National Football League
In 2005, he moved from the Titans to NFL Europe, where he played for the Amsterdam Admirals. He was a major part of the Admirals victory that year in the World Bowl XIII. He was also a member of the All-NFL Europe League team in 2005. Payton was the Titans third running back for the 2005 season, finishing the season with 33 carries for 105 yards and 2 touchdowns.

Payton was released prior to the 2006 season by the Titans during final cuts.

Canadian Football League
On February 22, 2007 it was announced that Payton had signed a one-year contract with the Montreal Alouettes of the CFL. He scored his first career CFL touchdown on August 2, 2007 against Toronto. Jarrett's first 100-yard rushing game came on August 9, 2007, when he rushed the ball 20 times for 160 yards and one touchdown against the Calgary Stampeders. Payton finished the season fifth in the CFL with 852 yards and fourth with eight rushing touchdowns. Payton was released by the Alouettes on July 2, 2008.

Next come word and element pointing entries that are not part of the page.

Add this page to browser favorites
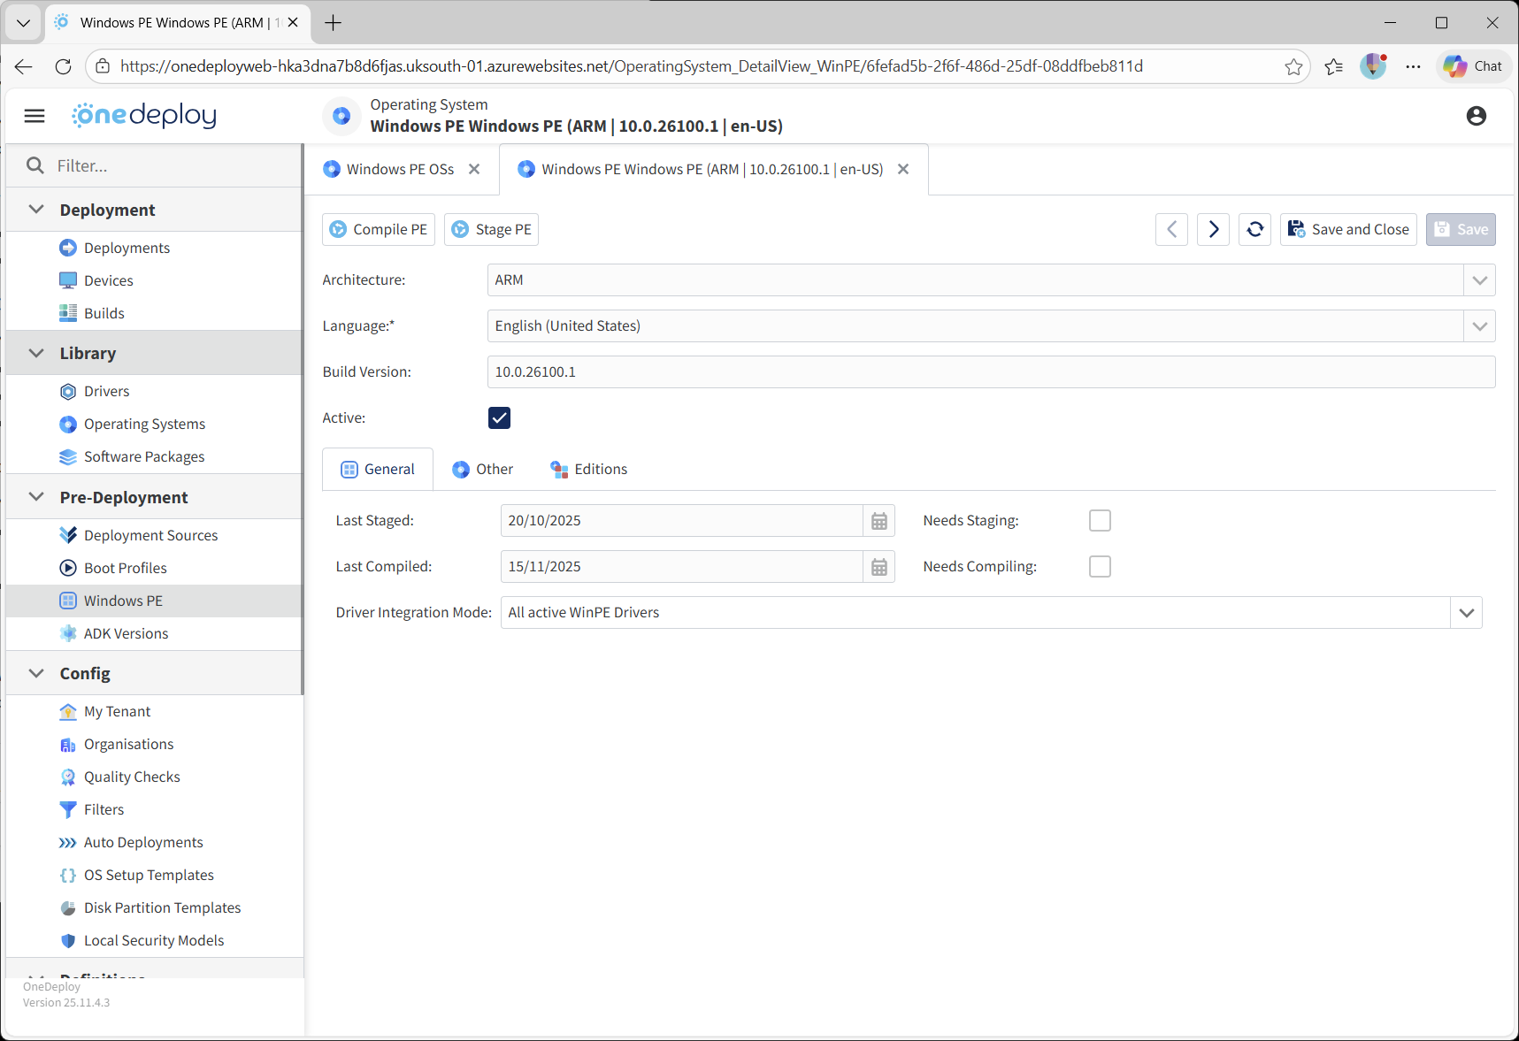 click(x=1293, y=66)
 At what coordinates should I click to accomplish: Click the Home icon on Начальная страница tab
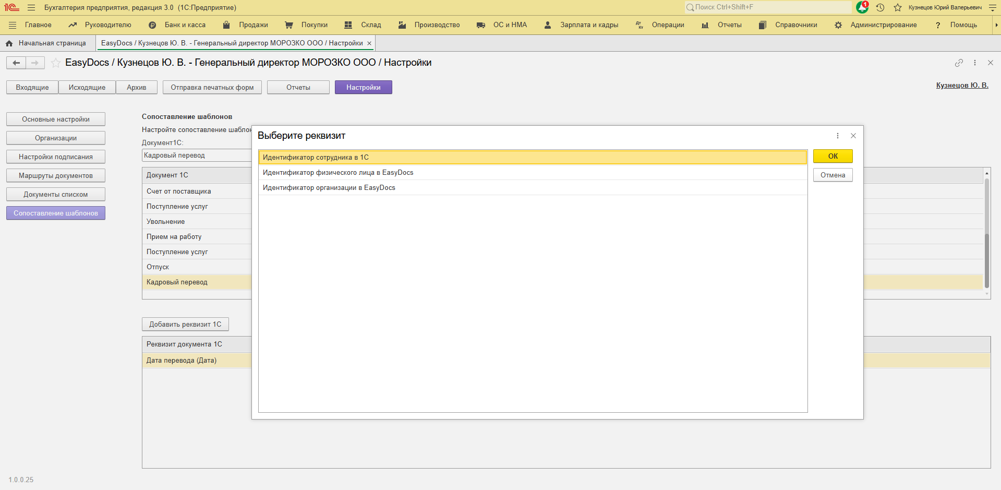coord(9,43)
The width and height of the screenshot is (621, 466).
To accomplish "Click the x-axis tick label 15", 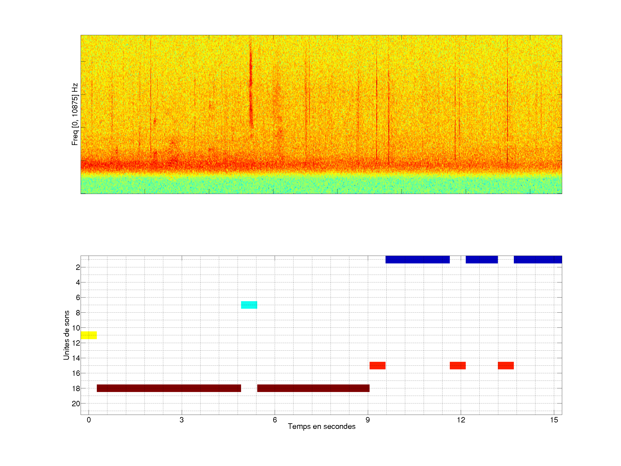I will click(x=554, y=420).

Payton signed with the Toronto Argonauts on June 7, 2009. He was released by the Argonauts, at his request, on September 9, 2009. During his time with the Argos he gained 47 all-purpose yards on three catches and seven carries. He announced that his desire was to continue work with the Chicago-based Walter & Connie Payton Foundation, which helps underprivileged children.

Personal
Payton is the son of Walter Payton, the former Chicago Bears running back great, and grew up in Arlington Heights, Illinois and South Barrington, Illinois. He has a sister, Brittney. In 1993, 12-year-old Jarrett gave the induction speech at his father's induction to the Pro Football Hall of Fame.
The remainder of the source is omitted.